#### Work request
Please repeat each line from the one holding "Screen dimensions: 344x276" through the final line of the data, exactly as it stands, with no pictures.
---- Input records
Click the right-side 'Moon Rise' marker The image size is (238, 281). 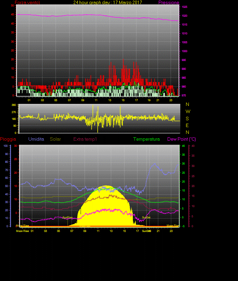pyautogui.click(x=172, y=225)
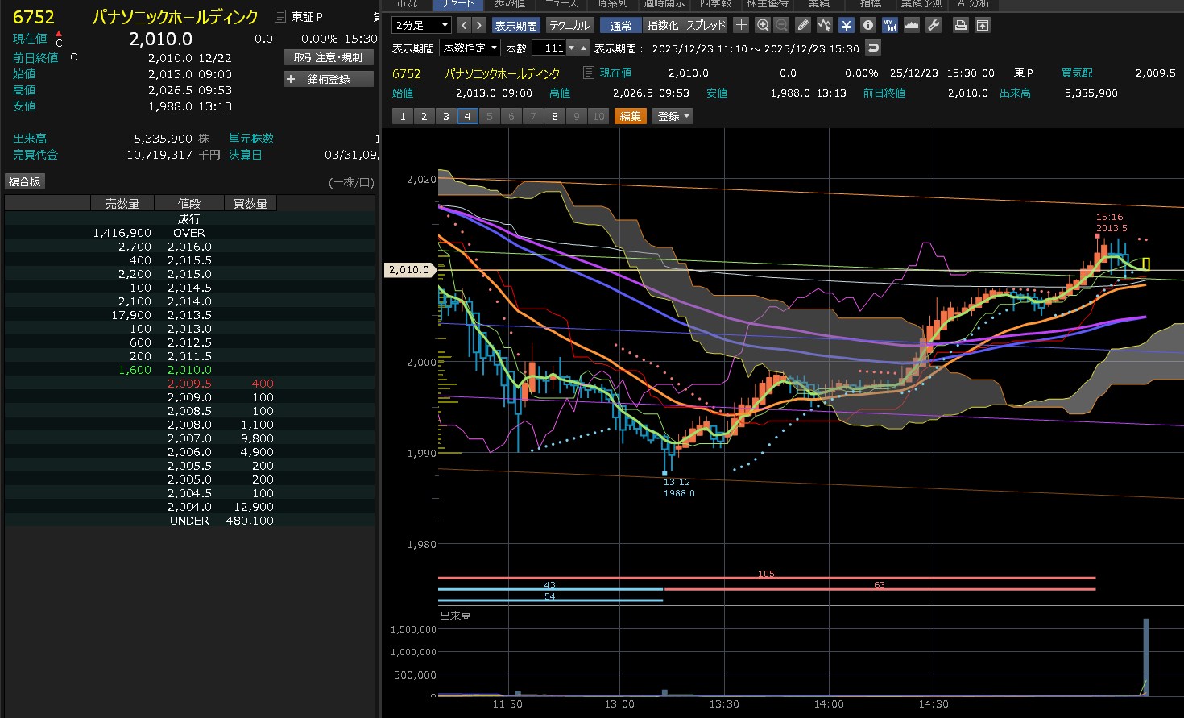Switch to the ニュース tab
This screenshot has width=1184, height=718.
pyautogui.click(x=561, y=4)
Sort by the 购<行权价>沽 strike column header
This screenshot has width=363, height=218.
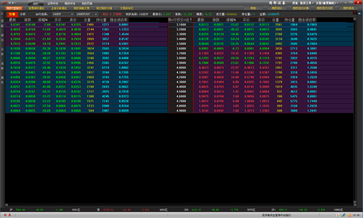[x=180, y=20]
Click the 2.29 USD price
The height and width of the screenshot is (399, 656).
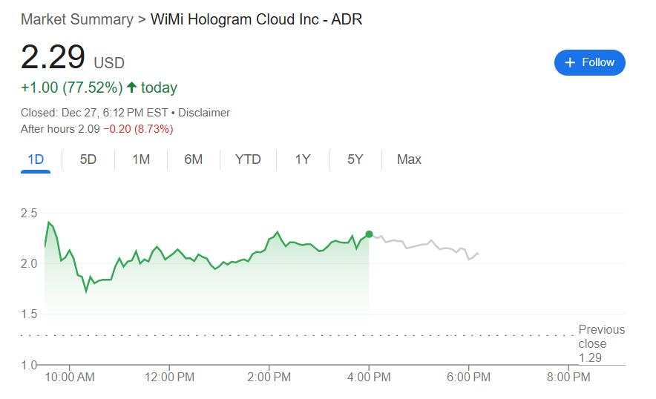coord(53,58)
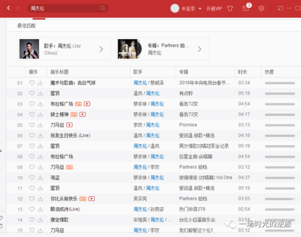Click the back navigation arrow
Viewport: 301px width, 237px height.
point(9,8)
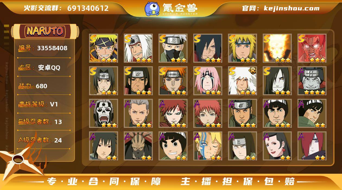Choose the four-star A-rank ninja portrait

(312, 81)
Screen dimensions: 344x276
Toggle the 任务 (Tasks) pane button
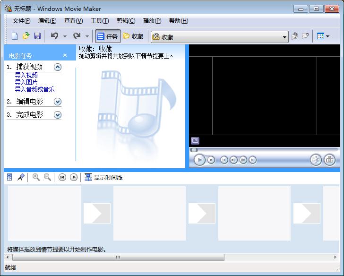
--------
#### Expected answer
Screen dimensions: 344x276
Toggle the 任务 (Tasks) pane button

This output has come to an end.